POLKA DOT, HER ZAMAN!

Büyük benekler, küçükler, siyah beyaz ya da çok renkli. Puantiyeler hiç bitmeyen etkileriyle, retro havasını ve nostaljiyi her daim moda dünyasında hissettiriyor.

Yazan: Zeynep Çalandağ



Bugün bize mutlu ve eğlenceli gelen bu desen Orta çağ Avrupası için bir tabuydu. Ama son hali olan İngilizce adıyla “polka dot” adını alması polka dansına dayanıyor. Neşeli bir havası olan ve yeni bir moda akımına öncülük eden bu dans Amerikaya gelen Avrupalı göçmenlerin bize bir armağanı. Diğer taraftan Batılı olmayan kültürlerde pozitif yansımaları vardı. Afrika kültüründeyse, geleneksel kıyafetlerinde farklı renk ve şekillerde kullanılıyordu. Yani bugün hala kullandığımız bu deseninin tarihi sandığımızdan da eski.


Her 10 yıllık periyotta etkisini yeniden gösteren ve moda dünyasında rüzgarı kendi lehine kullanan bu desen, 1920’lerde Walt Disney’in ikonik karakteri Minnie Mouse ve Frank Sinatra’nın dönüm noktası “Polka Dots and Moonbeams” ile , 30’larda Beyaz Saray’ın first lady’si Eleanor Roosevelet’le, 40’larda Brian Hyland’in dönemi kasıp kavuran şarkısı “Itsy Bitsy Teenie Weenie Yellow Polka Dot Bikini” ile dikkatleri her dönem üzerinde tutmayı başarmış. Ayrıca, feminist akımın ikonik görseli “We can do it”’de, karakterin kafasına bağladığı puantiyeli eşarp da bu desenin duruşunu güçlendiriyor. 50’leri domine etmiş olan Marilyn Monroe, puantiyeli bikinisiyle poz verdiğinde tatlı ve sevimli olmaktan çıkıp seksapelliğe evriliyor.

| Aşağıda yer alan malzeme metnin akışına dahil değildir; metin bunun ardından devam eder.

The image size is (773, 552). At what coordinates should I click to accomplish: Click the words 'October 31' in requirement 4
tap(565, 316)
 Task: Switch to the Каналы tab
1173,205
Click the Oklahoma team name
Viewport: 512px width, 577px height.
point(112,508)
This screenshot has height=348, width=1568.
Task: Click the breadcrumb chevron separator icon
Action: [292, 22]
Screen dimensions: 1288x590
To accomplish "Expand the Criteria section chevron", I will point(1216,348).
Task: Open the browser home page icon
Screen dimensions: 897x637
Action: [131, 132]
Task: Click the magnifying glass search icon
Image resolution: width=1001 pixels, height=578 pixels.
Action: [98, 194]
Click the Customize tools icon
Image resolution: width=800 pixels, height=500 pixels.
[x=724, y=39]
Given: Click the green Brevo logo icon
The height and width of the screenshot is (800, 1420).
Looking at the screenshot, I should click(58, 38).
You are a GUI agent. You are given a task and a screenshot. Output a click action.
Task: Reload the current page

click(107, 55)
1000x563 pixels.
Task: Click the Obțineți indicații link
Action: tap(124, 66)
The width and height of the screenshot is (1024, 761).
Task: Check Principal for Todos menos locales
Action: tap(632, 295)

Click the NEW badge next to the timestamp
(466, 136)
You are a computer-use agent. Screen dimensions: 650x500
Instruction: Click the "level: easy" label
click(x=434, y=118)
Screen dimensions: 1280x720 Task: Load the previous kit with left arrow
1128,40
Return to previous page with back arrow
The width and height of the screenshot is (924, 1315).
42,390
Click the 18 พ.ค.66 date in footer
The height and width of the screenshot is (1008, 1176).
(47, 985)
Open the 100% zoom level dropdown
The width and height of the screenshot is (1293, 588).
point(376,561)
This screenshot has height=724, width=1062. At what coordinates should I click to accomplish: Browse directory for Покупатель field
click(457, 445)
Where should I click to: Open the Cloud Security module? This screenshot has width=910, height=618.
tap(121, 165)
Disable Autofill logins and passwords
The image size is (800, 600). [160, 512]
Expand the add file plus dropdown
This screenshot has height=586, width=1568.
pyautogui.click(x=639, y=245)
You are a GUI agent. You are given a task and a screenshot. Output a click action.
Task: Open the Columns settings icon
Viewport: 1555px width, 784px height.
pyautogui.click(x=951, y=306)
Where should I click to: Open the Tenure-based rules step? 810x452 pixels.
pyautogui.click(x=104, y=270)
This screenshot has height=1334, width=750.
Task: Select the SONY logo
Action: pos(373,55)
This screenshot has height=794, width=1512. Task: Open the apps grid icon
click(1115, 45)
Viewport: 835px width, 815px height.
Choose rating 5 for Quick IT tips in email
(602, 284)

Dönemin ikonlarından Lucille Ball ve Audrey Hepburn’ün zarafetiyle birleşince desen farklı boyutlar kazanıyor. 


Türk sinemasına da kısa zamanda uyarlanan bu moda akımı Yeşilçam’ın “zengin küçük hanımefendi” üniforması oluyor. 60’ların özgürlükçü ruhu da, 70’lerin disko ve punk tarzı da abartılı şekilde bu desenin etki alanında hareket ediyor. 80’lerin parlak renklerin etkisindeki modasında, Madonna ve Prince gibi ikonların kostümlerindeki puantiye yerini gittikçe sağlamlaştırıyor. 90’ların kült filmi “Pretty Women” ‘da puantiyeli elbise giyen Julia Roberts bu sayede fahişelikten hanımefendiliğe geçiyor olarak gösteriliyor. Bu da aslında bu desenin masumiyet algısına bir göndermede bulunuyor. 


2000’lere geldiğimizde de en yüksek satış rakamıyla bir rekora imza atan Japon sanatçı Yayoi Kusama’nın puantiye takıntısının, desenin etki alanını kaybetmemesinde payı büyük. Hala daha kraliyet ailesinin üzerinde gördüğümüz ve zariflikle özdeşleştirdiğimiz bu desen daha çok uzun yıllar moda dünyasının renkli ve eğlenceli kaçış noktası olacağa benziyor.